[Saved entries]
◇ ◇ ◇ ◇ ◇ ◇ ◇

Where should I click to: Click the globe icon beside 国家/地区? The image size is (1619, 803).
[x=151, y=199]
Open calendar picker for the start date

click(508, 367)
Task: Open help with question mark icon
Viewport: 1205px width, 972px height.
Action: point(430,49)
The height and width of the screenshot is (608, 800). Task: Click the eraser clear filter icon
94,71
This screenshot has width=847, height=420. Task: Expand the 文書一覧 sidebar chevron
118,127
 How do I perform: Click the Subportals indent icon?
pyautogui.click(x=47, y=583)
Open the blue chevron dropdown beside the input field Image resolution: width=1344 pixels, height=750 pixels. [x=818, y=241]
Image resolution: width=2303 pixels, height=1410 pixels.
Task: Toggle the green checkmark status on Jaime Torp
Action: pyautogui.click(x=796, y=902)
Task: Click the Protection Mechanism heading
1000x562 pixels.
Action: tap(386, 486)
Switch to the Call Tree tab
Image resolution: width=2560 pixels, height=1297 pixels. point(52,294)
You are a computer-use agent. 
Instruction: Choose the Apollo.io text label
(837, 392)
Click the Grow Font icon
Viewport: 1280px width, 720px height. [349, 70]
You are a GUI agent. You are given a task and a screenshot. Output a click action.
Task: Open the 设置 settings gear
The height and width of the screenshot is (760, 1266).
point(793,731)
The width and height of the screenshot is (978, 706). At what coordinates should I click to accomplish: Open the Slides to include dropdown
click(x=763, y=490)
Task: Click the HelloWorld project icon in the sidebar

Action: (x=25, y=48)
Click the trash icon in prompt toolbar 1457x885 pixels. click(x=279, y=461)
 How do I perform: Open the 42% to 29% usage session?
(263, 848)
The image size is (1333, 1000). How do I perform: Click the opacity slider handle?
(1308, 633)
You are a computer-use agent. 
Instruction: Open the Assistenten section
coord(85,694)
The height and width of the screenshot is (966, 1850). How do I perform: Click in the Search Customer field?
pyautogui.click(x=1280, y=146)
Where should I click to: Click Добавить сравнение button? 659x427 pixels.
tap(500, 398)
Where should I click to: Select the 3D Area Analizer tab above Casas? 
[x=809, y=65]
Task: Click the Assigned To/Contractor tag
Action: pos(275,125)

◇ ◇ ◇ ◇ ◇ ◇ ◇

*Exercise aim*: Repeat the entries exactly, leaving nothing out.

*Exercise result*:
Where should I click to: Click the globe icon beside 国家/地区? The image size is (1619, 803).
[x=151, y=199]
Open calendar picker for the start date

click(508, 367)
Task: Open help with question mark icon
Viewport: 1205px width, 972px height.
Action: point(430,49)
The height and width of the screenshot is (608, 800). Task: Click the eraser clear filter icon
94,71
This screenshot has width=847, height=420. Task: Expand the 文書一覧 sidebar chevron
118,127
 How do I perform: Click the Subportals indent icon?
pyautogui.click(x=47, y=583)
Open the blue chevron dropdown beside the input field Image resolution: width=1344 pixels, height=750 pixels. [x=818, y=241]
Image resolution: width=2303 pixels, height=1410 pixels.
Task: Toggle the green checkmark status on Jaime Torp
Action: pyautogui.click(x=796, y=902)
Task: Click the Protection Mechanism heading
1000x562 pixels.
Action: tap(386, 486)
Switch to the Call Tree tab
Image resolution: width=2560 pixels, height=1297 pixels. point(52,294)
You are a computer-use agent. 
Instruction: Choose the Apollo.io text label
(837, 392)
Click the Grow Font icon
Viewport: 1280px width, 720px height. [349, 70]
You are a GUI agent. You are given a task and a screenshot. Output a click action.
Task: Open the 设置 settings gear
The height and width of the screenshot is (760, 1266).
point(793,731)
The width and height of the screenshot is (978, 706). At what coordinates should I click to accomplish: Open the Slides to include dropdown
click(x=763, y=490)
Task: Click the HelloWorld project icon in the sidebar

Action: (x=25, y=48)
Click the trash icon in prompt toolbar 1457x885 pixels. click(x=279, y=461)
 How do I perform: Open the 42% to 29% usage session?
(263, 848)
The image size is (1333, 1000). How do I perform: Click the opacity slider handle?
(1308, 633)
You are a computer-use agent. 
Instruction: Open the Assistenten section
coord(85,694)
The height and width of the screenshot is (966, 1850). How do I perform: Click in the Search Customer field?
pyautogui.click(x=1280, y=146)
Where should I click to: Click Добавить сравнение button? 659x427 pixels.
tap(500, 398)
Where should I click to: Select the 3D Area Analizer tab above Casas? 
[x=809, y=65]
Task: Click the Assigned To/Contractor tag
Action: pos(275,125)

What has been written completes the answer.